Только не обнаружить себя, свое — вот принцип выживания… так думал Лева. Невидимость!
А уж как Лева стал виден! Так, что не увидеть его стало невозможно… Еще вчера лежал он в острых осколках на полу, его взгляд пробил дыры в окнах, на полу валялись тыщи страниц, которые он зря и пошло всю жизнь писал, от него отвалился белоснежный бакенбард — он был самым видным человеком на Земле! Его гнев, его страсть, его восстание и свобода…
А сейчас он был виден в лишней натертости пола, в более чистых и более целых, чем прежде, стеклах, в свежей, цыплячьей замазке окон. Вчера он был виден в своем поступке — сегодня стал виден в поведении.
Страх заметности поражал Леву — открытое пространство пугало. Он вспомнил кино: человек бежал по безбрежному капустному полю, а поле простреливалось со всех сторон, взрывались под ногами кочаны, — так бежал он во все стороны, нелепо вздергивая ноги, спотыкаясь и падая: и бежать невозможно, и падать неудобно… Эти кочаны, как грехи, ровные, гладкие, однозначные — во все стороны, до горизонта. Плоды.

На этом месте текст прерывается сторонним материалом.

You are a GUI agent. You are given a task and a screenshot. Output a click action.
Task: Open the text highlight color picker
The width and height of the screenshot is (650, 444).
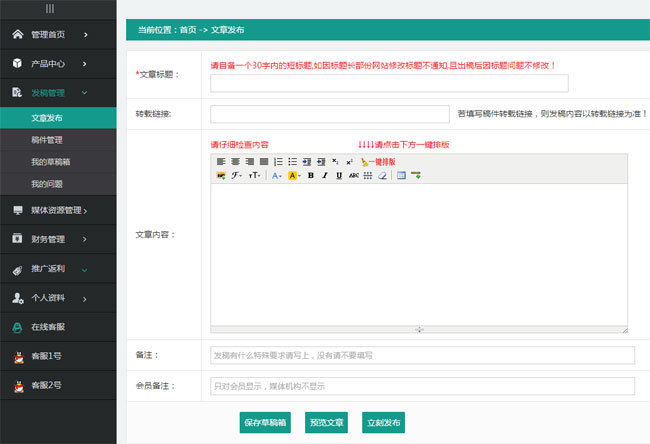[x=294, y=175]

И кадры другого фильма — из собственной жизни — с периодичностью вспыхивали в нем, и чем темнее и глубже были провалы забытых. эпизодов, тем ярче запомнившийся между ними кадр. Вот он разговаривает с вахтершей (она вернулась в учреждение раньше всех, ничего не заметила, первая репетиция прошла, стало быть, успешно, но второй страх оказался больше первого, и то, что хоть что-то прошло, еще усугубило ожидание того, что предстоит… сейчас она дремала, устав от дома)… Вот он доказывает Готтиху, что Россия, вне классов, никогда не существовала… «Гений!..» — восхищается Митишатьев. Вот Бланк: «Что же вы молчите, Лев Николаевич!» (Но тут другой позор, смешанный с позорным же успокоением: Бланк не донесет никогда)… А вот Лева что-то страстно доказывает асимметричной девочке со вставными глазками — про локон Анны Карениной!.. Леве было трудно подавить в себе вой — он даже прислушивался: не вырывается ли наружу.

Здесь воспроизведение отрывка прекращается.